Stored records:
::::::::

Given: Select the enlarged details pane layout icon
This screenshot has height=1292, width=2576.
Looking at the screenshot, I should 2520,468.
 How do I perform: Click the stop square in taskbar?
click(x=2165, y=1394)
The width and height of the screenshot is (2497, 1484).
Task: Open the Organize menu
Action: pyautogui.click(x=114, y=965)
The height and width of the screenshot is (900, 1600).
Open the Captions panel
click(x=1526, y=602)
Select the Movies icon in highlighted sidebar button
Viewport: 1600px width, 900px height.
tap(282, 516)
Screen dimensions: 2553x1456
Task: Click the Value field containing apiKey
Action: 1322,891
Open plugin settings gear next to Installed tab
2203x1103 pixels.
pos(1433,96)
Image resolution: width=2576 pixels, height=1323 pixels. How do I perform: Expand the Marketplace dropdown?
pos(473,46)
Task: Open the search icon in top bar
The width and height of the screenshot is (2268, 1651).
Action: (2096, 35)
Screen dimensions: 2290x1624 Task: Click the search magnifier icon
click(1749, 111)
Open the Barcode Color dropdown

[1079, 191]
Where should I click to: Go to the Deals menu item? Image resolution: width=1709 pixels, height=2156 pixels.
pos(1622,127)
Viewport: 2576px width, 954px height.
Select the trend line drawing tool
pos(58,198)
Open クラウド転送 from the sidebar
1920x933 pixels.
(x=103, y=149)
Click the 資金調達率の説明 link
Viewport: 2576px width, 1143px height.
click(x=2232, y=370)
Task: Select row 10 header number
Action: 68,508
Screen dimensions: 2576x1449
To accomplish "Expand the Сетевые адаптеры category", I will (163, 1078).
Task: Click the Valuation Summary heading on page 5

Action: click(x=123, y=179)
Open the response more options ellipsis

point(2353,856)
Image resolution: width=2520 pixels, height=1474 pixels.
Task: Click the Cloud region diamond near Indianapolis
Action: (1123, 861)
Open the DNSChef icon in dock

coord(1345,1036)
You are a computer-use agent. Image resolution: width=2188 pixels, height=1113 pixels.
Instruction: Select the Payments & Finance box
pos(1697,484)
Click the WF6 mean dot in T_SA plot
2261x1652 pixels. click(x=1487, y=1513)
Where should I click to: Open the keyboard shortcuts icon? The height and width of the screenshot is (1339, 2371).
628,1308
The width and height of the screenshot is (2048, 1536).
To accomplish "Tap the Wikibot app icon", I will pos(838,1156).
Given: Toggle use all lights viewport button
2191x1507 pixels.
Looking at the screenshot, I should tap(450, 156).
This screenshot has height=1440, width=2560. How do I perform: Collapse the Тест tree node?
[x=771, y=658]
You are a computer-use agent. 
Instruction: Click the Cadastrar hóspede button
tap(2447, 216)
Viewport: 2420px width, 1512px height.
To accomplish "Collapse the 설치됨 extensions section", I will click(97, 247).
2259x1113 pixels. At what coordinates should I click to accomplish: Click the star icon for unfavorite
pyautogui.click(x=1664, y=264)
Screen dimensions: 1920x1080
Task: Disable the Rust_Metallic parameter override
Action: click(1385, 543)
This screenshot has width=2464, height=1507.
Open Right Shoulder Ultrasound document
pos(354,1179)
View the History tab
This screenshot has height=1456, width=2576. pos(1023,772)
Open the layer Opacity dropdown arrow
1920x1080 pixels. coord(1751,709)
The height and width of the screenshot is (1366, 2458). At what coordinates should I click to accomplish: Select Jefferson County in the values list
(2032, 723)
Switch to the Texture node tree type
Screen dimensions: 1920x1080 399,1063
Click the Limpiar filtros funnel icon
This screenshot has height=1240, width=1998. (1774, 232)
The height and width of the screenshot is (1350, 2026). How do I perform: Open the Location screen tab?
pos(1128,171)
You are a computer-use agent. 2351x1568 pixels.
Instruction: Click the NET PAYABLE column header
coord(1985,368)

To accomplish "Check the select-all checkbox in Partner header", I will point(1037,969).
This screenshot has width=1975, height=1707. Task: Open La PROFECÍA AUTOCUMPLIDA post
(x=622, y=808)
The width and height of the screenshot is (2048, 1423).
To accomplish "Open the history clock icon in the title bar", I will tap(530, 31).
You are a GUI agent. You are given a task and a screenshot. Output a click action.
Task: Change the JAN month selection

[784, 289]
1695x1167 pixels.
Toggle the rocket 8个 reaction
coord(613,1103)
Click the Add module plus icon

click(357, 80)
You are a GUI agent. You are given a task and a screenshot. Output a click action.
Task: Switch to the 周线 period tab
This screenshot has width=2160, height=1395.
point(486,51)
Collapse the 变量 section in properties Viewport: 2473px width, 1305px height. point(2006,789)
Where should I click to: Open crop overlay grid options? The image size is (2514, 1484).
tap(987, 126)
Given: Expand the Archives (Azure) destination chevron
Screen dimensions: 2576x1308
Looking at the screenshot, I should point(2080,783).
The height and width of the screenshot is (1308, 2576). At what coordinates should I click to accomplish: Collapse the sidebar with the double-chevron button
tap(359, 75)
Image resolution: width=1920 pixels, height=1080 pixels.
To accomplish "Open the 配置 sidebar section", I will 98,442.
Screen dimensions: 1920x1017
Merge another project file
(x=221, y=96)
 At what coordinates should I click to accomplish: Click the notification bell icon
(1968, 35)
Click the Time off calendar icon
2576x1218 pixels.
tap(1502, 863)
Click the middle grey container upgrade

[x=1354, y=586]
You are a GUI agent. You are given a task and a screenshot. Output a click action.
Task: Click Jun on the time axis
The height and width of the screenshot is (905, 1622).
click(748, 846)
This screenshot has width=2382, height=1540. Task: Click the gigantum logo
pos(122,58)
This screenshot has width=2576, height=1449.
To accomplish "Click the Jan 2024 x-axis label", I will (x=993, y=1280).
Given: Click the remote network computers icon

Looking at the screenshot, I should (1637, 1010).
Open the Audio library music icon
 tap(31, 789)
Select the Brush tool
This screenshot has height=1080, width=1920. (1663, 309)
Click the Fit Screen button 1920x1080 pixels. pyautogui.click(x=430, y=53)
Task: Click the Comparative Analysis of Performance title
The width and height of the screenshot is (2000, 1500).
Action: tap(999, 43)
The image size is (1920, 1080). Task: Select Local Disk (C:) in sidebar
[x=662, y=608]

::::::::

__Your goal__: Return the span of lines in the data above that opens at the line with "notification bell icon" and closes at the line with "This screenshot has width=2576, height=1449.", exactly, ends included, nothing else.

__Your response__:
 At what coordinates should I click to accomplish: Click the notification bell icon
(1968, 35)
Click the Time off calendar icon
2576x1218 pixels.
tap(1502, 863)
Click the middle grey container upgrade

[x=1354, y=586]
You are a GUI agent. You are given a task and a screenshot. Output a click action.
Task: Click Jun on the time axis
The height and width of the screenshot is (905, 1622).
click(748, 846)
This screenshot has width=2382, height=1540. Task: Click the gigantum logo
pos(122,58)
This screenshot has width=2576, height=1449.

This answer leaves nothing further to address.